* PROBLEM TO WORK ON
Would you work out how many lines below include the word "screenshot"? Only that number is wanted.

* RECORDS PROVIDED

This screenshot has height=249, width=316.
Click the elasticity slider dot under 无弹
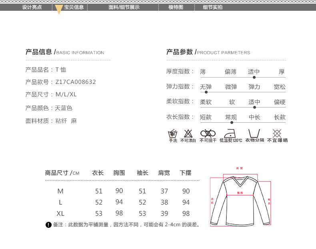tap(206, 92)
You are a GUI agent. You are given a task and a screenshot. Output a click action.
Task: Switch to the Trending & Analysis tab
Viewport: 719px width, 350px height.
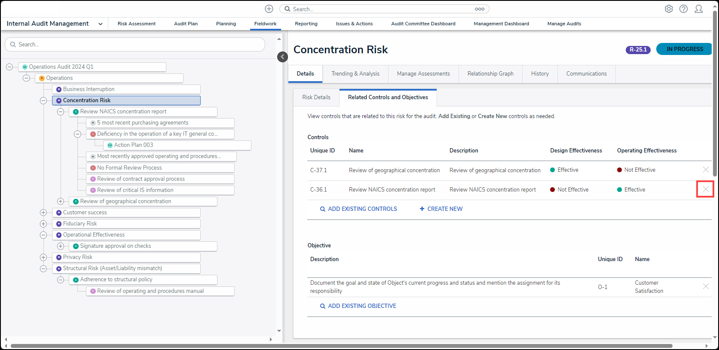(355, 74)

* ANSWER FOR THE TASK
2